WORK TASK:
Reproduce the data exactly. Omit no record.

Stored records:
+++

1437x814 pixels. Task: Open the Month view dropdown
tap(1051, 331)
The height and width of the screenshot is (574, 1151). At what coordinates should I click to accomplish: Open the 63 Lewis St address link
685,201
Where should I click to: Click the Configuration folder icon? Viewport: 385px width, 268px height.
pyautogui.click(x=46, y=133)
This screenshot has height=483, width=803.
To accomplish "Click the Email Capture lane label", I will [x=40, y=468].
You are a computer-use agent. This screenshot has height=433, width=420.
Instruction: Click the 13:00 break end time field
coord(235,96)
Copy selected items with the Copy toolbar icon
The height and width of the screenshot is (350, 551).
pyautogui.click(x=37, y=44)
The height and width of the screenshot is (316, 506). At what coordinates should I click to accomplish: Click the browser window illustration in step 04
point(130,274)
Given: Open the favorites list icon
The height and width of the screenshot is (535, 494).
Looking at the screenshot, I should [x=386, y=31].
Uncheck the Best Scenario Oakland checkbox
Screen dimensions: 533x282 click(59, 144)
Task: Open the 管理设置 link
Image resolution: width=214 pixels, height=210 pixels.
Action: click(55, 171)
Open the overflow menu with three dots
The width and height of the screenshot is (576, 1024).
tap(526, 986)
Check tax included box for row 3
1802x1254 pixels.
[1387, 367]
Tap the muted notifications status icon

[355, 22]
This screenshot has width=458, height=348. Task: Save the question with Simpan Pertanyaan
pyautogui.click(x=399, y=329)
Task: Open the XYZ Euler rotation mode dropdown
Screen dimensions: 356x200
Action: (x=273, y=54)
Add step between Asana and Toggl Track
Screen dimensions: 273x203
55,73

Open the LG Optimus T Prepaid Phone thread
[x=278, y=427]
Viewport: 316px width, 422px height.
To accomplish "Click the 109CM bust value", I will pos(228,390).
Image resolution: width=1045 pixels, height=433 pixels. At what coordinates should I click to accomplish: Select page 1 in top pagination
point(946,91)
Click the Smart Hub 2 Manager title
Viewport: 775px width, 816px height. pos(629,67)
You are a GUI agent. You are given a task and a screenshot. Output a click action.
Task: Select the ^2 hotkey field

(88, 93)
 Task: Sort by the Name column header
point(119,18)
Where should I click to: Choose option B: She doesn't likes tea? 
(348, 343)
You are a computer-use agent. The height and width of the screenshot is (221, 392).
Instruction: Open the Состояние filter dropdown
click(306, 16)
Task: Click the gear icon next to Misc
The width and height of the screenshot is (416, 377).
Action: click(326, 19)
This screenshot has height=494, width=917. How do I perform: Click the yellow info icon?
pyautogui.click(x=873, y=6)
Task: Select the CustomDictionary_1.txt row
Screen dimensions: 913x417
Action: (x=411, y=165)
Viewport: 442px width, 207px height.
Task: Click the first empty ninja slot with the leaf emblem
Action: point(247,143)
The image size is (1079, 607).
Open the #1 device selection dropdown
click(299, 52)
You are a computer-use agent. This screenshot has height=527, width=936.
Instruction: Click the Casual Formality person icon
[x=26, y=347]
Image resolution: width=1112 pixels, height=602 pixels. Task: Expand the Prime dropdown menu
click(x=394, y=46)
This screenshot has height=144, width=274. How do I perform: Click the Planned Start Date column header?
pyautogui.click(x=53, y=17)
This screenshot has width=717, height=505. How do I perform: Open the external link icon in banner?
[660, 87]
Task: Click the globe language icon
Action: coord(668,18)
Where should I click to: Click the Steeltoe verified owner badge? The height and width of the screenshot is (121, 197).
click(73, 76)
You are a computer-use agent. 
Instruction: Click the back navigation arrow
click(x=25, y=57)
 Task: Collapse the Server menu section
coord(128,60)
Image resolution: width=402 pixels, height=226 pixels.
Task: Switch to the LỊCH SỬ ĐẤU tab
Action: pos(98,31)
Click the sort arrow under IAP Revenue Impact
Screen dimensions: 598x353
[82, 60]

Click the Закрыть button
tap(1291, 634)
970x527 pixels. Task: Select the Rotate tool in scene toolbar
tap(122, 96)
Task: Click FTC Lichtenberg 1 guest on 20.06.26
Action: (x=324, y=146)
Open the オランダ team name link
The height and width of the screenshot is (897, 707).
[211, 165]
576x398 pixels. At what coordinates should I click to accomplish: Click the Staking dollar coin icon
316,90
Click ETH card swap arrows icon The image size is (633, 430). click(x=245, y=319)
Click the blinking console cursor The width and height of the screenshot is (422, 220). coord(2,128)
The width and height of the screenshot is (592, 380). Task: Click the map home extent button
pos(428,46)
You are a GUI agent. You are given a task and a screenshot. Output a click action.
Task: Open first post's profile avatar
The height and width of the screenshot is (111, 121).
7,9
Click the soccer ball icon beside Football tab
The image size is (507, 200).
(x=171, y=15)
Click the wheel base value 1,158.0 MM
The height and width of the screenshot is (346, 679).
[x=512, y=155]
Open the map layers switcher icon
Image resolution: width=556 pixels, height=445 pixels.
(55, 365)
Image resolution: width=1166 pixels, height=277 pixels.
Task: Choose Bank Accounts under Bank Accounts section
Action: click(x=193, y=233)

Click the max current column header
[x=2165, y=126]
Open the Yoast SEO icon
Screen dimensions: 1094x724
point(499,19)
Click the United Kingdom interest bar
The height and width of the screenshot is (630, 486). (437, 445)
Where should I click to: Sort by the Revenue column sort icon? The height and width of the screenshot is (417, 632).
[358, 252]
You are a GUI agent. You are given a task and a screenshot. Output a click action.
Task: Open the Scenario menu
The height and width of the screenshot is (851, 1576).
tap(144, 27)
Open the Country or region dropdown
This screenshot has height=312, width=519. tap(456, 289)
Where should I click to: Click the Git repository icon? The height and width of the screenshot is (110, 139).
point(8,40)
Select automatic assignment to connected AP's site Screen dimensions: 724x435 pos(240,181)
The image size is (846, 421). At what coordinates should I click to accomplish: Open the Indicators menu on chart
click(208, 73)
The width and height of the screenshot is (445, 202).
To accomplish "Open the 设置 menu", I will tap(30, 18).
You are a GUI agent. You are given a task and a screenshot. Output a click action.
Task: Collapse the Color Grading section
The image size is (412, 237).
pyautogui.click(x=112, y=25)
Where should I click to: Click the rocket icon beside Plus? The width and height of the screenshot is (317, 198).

+++

SOLUTION:
1437x814 pixels. Task: Open the Month view dropdown
tap(1051, 331)
The height and width of the screenshot is (574, 1151). At what coordinates should I click to accomplish: Open the 63 Lewis St address link
685,201
Where should I click to: Click the Configuration folder icon? Viewport: 385px width, 268px height.
pyautogui.click(x=46, y=133)
This screenshot has height=483, width=803.
To accomplish "Click the Email Capture lane label", I will [x=40, y=468].
You are a computer-use agent. This screenshot has height=433, width=420.
Instruction: Click the 13:00 break end time field
coord(235,96)
Copy selected items with the Copy toolbar icon
The height and width of the screenshot is (350, 551).
pyautogui.click(x=37, y=44)
The height and width of the screenshot is (316, 506). At what coordinates should I click to accomplish: Click the browser window illustration in step 04
point(130,274)
Given: Open the favorites list icon
The height and width of the screenshot is (535, 494).
Looking at the screenshot, I should [x=386, y=31].
Uncheck the Best Scenario Oakland checkbox
Screen dimensions: 533x282 click(59, 144)
Task: Open the 管理设置 link
Image resolution: width=214 pixels, height=210 pixels.
Action: click(55, 171)
Open the overflow menu with three dots
The width and height of the screenshot is (576, 1024).
tap(526, 986)
Check tax included box for row 3
1802x1254 pixels.
[1387, 367]
Tap the muted notifications status icon

[355, 22]
This screenshot has width=458, height=348. Task: Save the question with Simpan Pertanyaan
pyautogui.click(x=399, y=329)
Task: Open the XYZ Euler rotation mode dropdown
Screen dimensions: 356x200
Action: (x=273, y=54)
Add step between Asana and Toggl Track
Screen dimensions: 273x203
55,73

Open the LG Optimus T Prepaid Phone thread
[x=278, y=427]
Viewport: 316px width, 422px height.
To accomplish "Click the 109CM bust value", I will pos(228,390).
Image resolution: width=1045 pixels, height=433 pixels. At what coordinates should I click to accomplish: Select page 1 in top pagination
point(946,91)
Click the Smart Hub 2 Manager title
Viewport: 775px width, 816px height. pos(629,67)
You are a GUI agent. You are given a task and a screenshot. Output a click action.
Task: Select the ^2 hotkey field

(88, 93)
 Task: Sort by the Name column header
point(119,18)
Where should I click to: Choose option B: She doesn't likes tea? 
(348, 343)
You are a computer-use agent. The height and width of the screenshot is (221, 392).
Instruction: Open the Состояние filter dropdown
click(306, 16)
Task: Click the gear icon next to Misc
The width and height of the screenshot is (416, 377).
Action: click(326, 19)
This screenshot has height=494, width=917. How do I perform: Click the yellow info icon?
pyautogui.click(x=873, y=6)
Task: Select the CustomDictionary_1.txt row
Screen dimensions: 913x417
Action: (x=411, y=165)
Viewport: 442px width, 207px height.
Task: Click the first empty ninja slot with the leaf emblem
Action: point(247,143)
The image size is (1079, 607).
Open the #1 device selection dropdown
click(299, 52)
You are a computer-use agent. This screenshot has height=527, width=936.
Instruction: Click the Casual Formality person icon
[x=26, y=347]
Image resolution: width=1112 pixels, height=602 pixels. Task: Expand the Prime dropdown menu
click(x=394, y=46)
This screenshot has height=144, width=274. How do I perform: Click the Planned Start Date column header?
pyautogui.click(x=53, y=17)
This screenshot has width=717, height=505. How do I perform: Open the external link icon in banner?
[660, 87]
Task: Click the globe language icon
Action: coord(668,18)
Where should I click to: Click the Steeltoe verified owner badge? The height and width of the screenshot is (121, 197).
click(73, 76)
You are a computer-use agent. 
Instruction: Click the back navigation arrow
click(x=25, y=57)
 Task: Collapse the Server menu section
coord(128,60)
Image resolution: width=402 pixels, height=226 pixels.
Task: Switch to the LỊCH SỬ ĐẤU tab
Action: pos(98,31)
Click the sort arrow under IAP Revenue Impact
Screen dimensions: 598x353
[82, 60]

Click the Закрыть button
tap(1291, 634)
970x527 pixels. Task: Select the Rotate tool in scene toolbar
tap(122, 96)
Task: Click FTC Lichtenberg 1 guest on 20.06.26
Action: (x=324, y=146)
Open the オランダ team name link
The height and width of the screenshot is (897, 707).
[211, 165]
576x398 pixels. At what coordinates should I click to accomplish: Click the Staking dollar coin icon
316,90
Click ETH card swap arrows icon The image size is (633, 430). click(x=245, y=319)
Click the blinking console cursor The width and height of the screenshot is (422, 220). coord(2,128)
The width and height of the screenshot is (592, 380). Task: Click the map home extent button
pos(428,46)
You are a GUI agent. You are given a task and a screenshot. Output a click action.
Task: Open first post's profile avatar
The height and width of the screenshot is (111, 121).
7,9
Click the soccer ball icon beside Football tab
The image size is (507, 200).
(x=171, y=15)
Click the wheel base value 1,158.0 MM
The height and width of the screenshot is (346, 679).
[x=512, y=155]
Open the map layers switcher icon
Image resolution: width=556 pixels, height=445 pixels.
(55, 365)
Image resolution: width=1166 pixels, height=277 pixels.
Task: Choose Bank Accounts under Bank Accounts section
Action: click(x=193, y=233)

Click the max current column header
[x=2165, y=126]
Open the Yoast SEO icon
Screen dimensions: 1094x724
point(499,19)
Click the United Kingdom interest bar
The height and width of the screenshot is (630, 486). (437, 445)
Where should I click to: Sort by the Revenue column sort icon? The height and width of the screenshot is (417, 632).
[358, 252]
You are a GUI agent. You are given a task and a screenshot. Output a click action.
Task: Open the Scenario menu
The height and width of the screenshot is (851, 1576).
tap(144, 27)
Open the Country or region dropdown
This screenshot has height=312, width=519. tap(456, 289)
Where should I click to: Click the Git repository icon? The height and width of the screenshot is (110, 139).
point(8,40)
Select automatic assignment to connected AP's site Screen dimensions: 724x435 pos(240,181)
The image size is (846, 421). At what coordinates should I click to accomplish: Open the Indicators menu on chart
click(208, 73)
The width and height of the screenshot is (445, 202).
To accomplish "Open the 设置 menu", I will tap(30, 18).
You are a GUI agent. You are given a task and a screenshot. Output a click action.
Task: Collapse the Color Grading section
The image size is (412, 237).
pyautogui.click(x=112, y=25)
Where should I click to: Click the rocket icon beside Plus? The width and height of the screenshot is (317, 198).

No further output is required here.